* Exercise brief: Read the records below. Copy each line where the string "will" occurs.

::: Data supplied

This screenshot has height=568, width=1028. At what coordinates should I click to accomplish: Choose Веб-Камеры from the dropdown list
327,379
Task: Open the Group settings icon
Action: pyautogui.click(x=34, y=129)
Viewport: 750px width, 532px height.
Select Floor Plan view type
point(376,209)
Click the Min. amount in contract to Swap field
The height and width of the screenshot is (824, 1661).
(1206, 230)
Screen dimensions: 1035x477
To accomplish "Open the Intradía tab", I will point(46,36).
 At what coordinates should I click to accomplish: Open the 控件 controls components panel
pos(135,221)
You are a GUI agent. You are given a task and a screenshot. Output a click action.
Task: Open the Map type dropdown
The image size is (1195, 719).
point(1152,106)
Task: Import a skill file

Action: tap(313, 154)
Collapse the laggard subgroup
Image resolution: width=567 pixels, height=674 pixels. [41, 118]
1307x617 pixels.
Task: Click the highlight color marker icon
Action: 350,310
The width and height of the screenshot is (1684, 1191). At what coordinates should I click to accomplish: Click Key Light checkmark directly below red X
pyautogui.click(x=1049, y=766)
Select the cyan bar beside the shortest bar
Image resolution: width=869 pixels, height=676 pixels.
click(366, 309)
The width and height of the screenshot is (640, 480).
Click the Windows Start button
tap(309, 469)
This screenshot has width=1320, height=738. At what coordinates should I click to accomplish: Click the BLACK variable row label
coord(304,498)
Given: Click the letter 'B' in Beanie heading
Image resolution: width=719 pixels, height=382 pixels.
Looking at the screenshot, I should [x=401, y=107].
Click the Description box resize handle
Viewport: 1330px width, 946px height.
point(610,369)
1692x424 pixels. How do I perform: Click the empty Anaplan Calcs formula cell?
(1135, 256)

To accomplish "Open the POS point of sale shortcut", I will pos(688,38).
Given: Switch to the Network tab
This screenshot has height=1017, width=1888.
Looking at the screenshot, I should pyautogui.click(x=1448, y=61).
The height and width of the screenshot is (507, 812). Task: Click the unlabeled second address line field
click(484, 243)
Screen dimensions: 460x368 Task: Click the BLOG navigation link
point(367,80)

::::::

* Final answer:
To accomplish "Open the Intradía tab", I will point(46,36).
To accomplish "Open the POS point of sale shortcut", I will pos(688,38).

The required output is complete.